Public reporting will show the number of trials sponsored by both commercial and non-commercial sponsors at specific trusts and other organisations, including universities or primary care sites. It will reveal to the government, patients, investors, and Trust boards which NHS organisations are performing well and which are falling behind. Government investment will only be prioritised for the Trusts that can prove they can support the NHS to deliver the treatments of tomorrow.

Health and Social Care Secretary, Wes Streeting, said: “The UK has been at the forefront of scientific and medical discovery throughout our history. Some country will lead the charge in the emerging revolution in life sciences, and why shouldn’t it be Britain?

“The 10-Year plan for health will marry the genius of our country’s leading scientific minds, with the care and compassion of our health service, to put NHS patients at the front of the queue for new cutting-edge treatments.”

In recent years, the UK has fallen behind as a global destination for these trials, with patients and the wider economy missing out. It takes around 100 days to set up a trial in Spain, but around 250 days in the NHS. The plan will see commercial clinical trial set-up times fall to 150 days or less by March 2026 – this will be the most ambitious reduction in trial set-up times in British history.

The government is now pledging to cut set up times for clinical trials. Currently, trials have to agree separate contracts with each part of the NHS they want to be involved. The plan will introduce a national standardised contract which can save months of wasted time, as well as simplifying paperwork to remove duplication on technical assurances.

This means if any authority asks for evidence from a study, they can provide it once without having to spend time reframing that evidence differently to meet a separate criteria for another authority.

In the coming weeks, the government will publish its 10-Year Health Plan. The plan aims to restore the UK’s position as a world leader in clinical trials, enabling it to attract global talent and drive investment into the UK. The government hopes that this will spur economic growth, improve the standard of care to support a healthier population, and make the NHS more financially sustainable.

Professor Lucy Chappell, Chief Scientific Adviser at the Department of Health and Social Care (DHSC) and Chief Executive Officer of the NIHR said: “We know the benefits of embedding clinical research across the NHS and beyond. It leads to better care for patients, more opportunities for our workforce and provides a huge economic benefit for our health and care system. Integrated into the NHS App, the NIHR Be Part of Research service enables members of the public to be matched to vital trials, ensuring the best and latest treatments and care get to the NHS quicker.

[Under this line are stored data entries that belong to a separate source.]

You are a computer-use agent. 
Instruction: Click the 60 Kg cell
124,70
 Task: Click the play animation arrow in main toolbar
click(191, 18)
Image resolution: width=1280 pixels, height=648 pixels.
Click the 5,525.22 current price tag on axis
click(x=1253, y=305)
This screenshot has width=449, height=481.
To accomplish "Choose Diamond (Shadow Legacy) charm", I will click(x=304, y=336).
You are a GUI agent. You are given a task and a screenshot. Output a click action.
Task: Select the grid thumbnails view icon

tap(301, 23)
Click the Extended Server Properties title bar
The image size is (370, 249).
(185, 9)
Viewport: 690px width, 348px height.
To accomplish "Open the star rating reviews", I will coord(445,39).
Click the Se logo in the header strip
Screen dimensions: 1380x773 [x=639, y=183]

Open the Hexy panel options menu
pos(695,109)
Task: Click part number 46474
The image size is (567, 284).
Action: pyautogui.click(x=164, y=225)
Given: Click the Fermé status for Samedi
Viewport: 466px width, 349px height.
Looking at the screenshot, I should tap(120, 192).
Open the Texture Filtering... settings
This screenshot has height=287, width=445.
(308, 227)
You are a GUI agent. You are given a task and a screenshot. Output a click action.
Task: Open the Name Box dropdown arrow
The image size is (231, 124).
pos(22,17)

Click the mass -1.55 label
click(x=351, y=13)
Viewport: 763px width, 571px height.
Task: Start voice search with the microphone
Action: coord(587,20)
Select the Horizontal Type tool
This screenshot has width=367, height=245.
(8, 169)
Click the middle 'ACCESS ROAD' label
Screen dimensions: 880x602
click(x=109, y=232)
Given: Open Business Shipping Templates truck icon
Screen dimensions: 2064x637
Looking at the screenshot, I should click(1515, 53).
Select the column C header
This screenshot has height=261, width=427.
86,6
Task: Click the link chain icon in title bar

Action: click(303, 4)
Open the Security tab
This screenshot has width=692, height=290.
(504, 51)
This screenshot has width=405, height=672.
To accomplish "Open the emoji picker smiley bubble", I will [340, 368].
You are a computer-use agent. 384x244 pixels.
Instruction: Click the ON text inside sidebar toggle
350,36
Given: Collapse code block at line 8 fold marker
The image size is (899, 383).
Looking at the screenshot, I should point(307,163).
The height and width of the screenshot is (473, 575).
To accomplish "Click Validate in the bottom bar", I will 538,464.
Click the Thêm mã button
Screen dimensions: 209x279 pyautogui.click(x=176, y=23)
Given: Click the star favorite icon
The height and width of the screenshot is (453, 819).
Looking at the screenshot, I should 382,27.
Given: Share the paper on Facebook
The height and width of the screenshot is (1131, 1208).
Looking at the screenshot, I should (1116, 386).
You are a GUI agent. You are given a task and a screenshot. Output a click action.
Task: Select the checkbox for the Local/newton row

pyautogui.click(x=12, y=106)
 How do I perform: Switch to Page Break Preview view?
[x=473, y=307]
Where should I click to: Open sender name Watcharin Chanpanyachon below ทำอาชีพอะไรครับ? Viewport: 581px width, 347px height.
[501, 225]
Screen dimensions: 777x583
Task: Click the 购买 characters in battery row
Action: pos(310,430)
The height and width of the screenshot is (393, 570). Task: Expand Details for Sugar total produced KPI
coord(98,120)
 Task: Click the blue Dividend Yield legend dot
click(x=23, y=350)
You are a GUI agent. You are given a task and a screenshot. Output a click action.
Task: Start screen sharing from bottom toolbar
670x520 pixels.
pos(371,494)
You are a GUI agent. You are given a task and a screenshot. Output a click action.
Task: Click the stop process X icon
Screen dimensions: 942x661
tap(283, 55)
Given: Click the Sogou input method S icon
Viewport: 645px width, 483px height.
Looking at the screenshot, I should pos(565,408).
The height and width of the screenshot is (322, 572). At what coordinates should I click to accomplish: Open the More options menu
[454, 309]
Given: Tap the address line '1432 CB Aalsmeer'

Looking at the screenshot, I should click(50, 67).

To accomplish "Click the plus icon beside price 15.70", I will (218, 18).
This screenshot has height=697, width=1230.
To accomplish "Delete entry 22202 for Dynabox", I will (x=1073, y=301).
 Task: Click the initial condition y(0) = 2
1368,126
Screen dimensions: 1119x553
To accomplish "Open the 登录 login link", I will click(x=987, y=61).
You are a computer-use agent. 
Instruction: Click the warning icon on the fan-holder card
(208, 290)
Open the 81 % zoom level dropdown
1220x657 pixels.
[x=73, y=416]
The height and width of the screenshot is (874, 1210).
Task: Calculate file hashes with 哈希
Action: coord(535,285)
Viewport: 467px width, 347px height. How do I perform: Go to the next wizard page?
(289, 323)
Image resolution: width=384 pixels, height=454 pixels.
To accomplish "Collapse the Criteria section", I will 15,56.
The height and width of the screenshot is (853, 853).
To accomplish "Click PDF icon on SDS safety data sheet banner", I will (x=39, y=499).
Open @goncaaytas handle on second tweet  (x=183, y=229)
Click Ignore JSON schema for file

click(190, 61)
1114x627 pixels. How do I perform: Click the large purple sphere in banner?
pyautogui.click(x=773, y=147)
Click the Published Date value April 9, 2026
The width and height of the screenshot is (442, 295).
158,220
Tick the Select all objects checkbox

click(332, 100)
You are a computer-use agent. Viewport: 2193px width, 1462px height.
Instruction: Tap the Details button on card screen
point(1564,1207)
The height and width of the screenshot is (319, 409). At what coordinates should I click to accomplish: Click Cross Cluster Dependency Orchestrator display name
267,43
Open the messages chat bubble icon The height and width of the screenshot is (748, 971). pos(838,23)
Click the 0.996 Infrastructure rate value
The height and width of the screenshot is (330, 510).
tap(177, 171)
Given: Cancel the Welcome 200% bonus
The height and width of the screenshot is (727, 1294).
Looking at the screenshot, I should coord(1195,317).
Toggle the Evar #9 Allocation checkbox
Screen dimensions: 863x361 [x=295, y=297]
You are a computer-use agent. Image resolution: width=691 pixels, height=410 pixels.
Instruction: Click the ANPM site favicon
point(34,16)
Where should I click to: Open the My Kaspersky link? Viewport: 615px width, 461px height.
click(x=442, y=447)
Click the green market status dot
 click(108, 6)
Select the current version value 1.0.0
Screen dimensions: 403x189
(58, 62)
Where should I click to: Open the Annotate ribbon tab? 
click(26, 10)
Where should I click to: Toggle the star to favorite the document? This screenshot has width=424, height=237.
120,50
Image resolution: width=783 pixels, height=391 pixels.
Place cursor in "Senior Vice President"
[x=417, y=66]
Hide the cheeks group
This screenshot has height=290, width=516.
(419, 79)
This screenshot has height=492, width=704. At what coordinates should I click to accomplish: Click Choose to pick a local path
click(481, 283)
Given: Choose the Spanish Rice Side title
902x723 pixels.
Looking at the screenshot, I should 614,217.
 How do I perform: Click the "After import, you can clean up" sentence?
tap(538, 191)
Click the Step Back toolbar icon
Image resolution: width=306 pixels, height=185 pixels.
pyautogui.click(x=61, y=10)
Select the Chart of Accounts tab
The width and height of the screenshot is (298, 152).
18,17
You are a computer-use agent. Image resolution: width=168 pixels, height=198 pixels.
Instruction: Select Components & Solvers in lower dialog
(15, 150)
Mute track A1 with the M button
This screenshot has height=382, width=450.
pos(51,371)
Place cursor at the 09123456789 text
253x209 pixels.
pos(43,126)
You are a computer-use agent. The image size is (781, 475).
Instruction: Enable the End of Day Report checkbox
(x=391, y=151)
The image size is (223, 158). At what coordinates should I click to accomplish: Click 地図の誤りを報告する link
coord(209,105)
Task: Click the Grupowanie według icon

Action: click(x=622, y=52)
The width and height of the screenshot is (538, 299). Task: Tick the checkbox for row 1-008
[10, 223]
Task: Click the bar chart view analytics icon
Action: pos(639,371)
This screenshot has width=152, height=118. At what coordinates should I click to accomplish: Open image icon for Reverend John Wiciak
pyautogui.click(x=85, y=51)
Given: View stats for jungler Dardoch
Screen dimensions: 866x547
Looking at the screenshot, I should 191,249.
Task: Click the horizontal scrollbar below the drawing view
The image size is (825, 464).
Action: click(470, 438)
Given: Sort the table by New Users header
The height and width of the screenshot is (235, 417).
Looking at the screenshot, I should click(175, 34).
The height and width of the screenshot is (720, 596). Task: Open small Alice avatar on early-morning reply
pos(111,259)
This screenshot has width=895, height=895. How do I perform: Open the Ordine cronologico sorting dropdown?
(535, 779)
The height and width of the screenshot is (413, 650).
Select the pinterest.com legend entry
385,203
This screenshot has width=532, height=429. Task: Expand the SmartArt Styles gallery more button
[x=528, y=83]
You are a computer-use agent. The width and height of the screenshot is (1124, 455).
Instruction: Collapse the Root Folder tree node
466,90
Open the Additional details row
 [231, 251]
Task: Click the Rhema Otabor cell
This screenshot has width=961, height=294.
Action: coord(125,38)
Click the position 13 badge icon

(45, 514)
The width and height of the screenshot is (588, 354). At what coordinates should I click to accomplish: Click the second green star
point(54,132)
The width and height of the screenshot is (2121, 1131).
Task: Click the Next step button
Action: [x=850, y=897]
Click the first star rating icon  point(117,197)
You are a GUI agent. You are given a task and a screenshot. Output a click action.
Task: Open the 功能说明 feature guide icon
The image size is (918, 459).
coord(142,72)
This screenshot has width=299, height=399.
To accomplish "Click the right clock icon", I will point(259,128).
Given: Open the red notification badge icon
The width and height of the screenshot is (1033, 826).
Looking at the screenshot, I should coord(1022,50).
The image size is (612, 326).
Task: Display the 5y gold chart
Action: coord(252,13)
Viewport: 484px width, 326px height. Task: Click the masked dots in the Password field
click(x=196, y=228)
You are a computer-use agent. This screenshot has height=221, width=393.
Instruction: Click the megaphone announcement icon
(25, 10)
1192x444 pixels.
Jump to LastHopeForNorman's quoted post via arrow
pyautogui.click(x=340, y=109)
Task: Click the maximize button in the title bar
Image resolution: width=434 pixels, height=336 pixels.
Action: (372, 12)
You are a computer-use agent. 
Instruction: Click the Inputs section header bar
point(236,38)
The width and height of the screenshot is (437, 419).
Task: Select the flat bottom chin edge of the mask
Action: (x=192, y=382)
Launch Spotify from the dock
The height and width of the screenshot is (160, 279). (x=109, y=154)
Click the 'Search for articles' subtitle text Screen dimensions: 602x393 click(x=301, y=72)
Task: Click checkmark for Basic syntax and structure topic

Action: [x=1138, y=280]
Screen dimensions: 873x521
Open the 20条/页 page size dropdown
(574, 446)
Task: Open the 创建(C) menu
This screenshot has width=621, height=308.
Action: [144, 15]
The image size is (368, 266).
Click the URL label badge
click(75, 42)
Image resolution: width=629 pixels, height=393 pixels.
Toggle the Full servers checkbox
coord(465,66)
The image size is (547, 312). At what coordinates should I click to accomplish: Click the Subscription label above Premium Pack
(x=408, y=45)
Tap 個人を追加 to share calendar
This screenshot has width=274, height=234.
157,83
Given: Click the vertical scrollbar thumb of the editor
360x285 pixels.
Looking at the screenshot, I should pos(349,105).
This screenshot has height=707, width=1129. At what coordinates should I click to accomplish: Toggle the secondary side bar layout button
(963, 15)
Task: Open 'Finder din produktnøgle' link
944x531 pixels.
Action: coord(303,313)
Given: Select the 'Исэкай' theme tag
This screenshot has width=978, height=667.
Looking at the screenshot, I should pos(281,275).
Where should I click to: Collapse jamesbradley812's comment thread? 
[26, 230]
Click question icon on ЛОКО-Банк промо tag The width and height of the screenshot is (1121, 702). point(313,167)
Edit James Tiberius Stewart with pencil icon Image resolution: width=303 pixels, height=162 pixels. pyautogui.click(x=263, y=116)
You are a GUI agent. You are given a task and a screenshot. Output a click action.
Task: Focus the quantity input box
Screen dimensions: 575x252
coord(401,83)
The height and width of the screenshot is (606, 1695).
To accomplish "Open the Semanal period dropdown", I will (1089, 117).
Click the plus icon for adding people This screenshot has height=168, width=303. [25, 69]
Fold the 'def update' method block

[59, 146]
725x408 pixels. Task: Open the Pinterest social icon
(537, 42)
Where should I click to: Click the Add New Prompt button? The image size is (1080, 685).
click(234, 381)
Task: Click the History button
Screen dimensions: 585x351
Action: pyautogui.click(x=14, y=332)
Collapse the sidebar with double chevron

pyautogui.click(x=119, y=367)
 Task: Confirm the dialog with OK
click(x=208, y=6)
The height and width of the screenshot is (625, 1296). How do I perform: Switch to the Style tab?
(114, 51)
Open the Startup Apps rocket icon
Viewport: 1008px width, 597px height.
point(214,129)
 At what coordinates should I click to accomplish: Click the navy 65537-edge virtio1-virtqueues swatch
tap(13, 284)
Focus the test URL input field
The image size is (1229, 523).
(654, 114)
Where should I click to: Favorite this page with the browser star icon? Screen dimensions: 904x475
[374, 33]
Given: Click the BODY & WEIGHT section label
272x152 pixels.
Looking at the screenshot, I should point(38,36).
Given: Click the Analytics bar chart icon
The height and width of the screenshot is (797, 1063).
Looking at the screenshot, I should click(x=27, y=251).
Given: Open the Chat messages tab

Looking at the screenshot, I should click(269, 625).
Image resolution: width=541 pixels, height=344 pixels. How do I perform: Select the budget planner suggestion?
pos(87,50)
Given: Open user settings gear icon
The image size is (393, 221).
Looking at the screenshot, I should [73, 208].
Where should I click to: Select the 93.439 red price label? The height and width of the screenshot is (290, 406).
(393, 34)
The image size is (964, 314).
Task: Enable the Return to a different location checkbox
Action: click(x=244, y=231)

“Ensuring all sites are consistently meeting the 150-day or less set-up time will bring us to the starting line, but together we aim to go further, faster to ensure the UK is a global destination for clinical research to improve the health and wealth of the nation.”

Dr Vin Diwakar, Clinical Transformation Director at NHS England, said: “The NHS App is transforming how people manage their healthcare, with new features letting them see their test results or check when prescriptions are ready to collect – all at the tap of a screen.

“We’re making it easier to sign up for clinical trials through the NHS App so patients can access new treatments and technologies earlier, improving their quality of care.

“The Medicines and Healthcare products Regulatory Agency (MHRA) – which makes sure that medicines and healthcare products available in the UK are safe and effective – has already improved its performance.”

Nicola Perrin, Chief Executive of the Association of Medical Research Charities, commented: “Clinical trials are good for patients, the NHS and the economy. But both commercial and non-commercial trials in the UK have closed because of failures to recruit.

“It’s encouraging to see the government recognise that boosting access to clinical trials must be a key part of the 10 Year Health Plan. Transforming clinical trials is an important step in truly embedding research in the NHS, securing the UK’s position as a leader in life sciences and offering a lifeline to patients.”